KANSAS CITY, Kan. - Tight state budgets aren't just affecting what happens in metro classrooms. A slashed budget could change the way the University of Kansas Medical Center trains would-be doctors and nurses. It could also change the search for a cancer cure.

Compared to last year, KU Med Center has about $14 million less to pay staff, train doctors and nurses and earn National Cancer Institute designation.

Cheryl Jernigan beat breast cancer 14 years ago and changed her life.

"So as a result, I call myself a thriver, trying to get the most from the experience as possible," Jernigan said.

Now she is bringing courage to others.

"My motto was 'ca-ca happens and flowers do grow from it,'" she said with a laugh.

Jernigan serves as chair of an advancement board, which is working on KU Med Center's National Cancer Institute, or NCI, designation.

It would, among other things, allow the medical center to participate in additional clinical trials.

"So that's a benefit to you, or your family, or the region to have those things available.

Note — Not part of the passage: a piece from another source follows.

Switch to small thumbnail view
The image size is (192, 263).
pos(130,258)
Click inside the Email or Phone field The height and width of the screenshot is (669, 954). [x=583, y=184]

Today people have to travel outside the area," Ed Phillips, the medical center's Vice Chancellor for Administration said.

Phillips said the Med Center has had to cut 15 faculty positions, which could lead to fewer admissions of medical and nursing students.

"We're still committed to it," Phillips said. "But those kinds of reductions have some sort of negative effect on the speed in which we can achieve our goal.

Still Jernigan is hopeful the flowers will bloom and that KU Med Center will lead the charge against cancer with an NCI designation.

"It gives us more knowledge than we would have had otherwise, and more access to the kinds of information and hopefully treatments that we need to have," Jernigan said.

The University of Kansas Medical Center has until September 2011 to apply for NCI designation. Currently the closest NCI designated medical centers are in St. Louis and Omaha.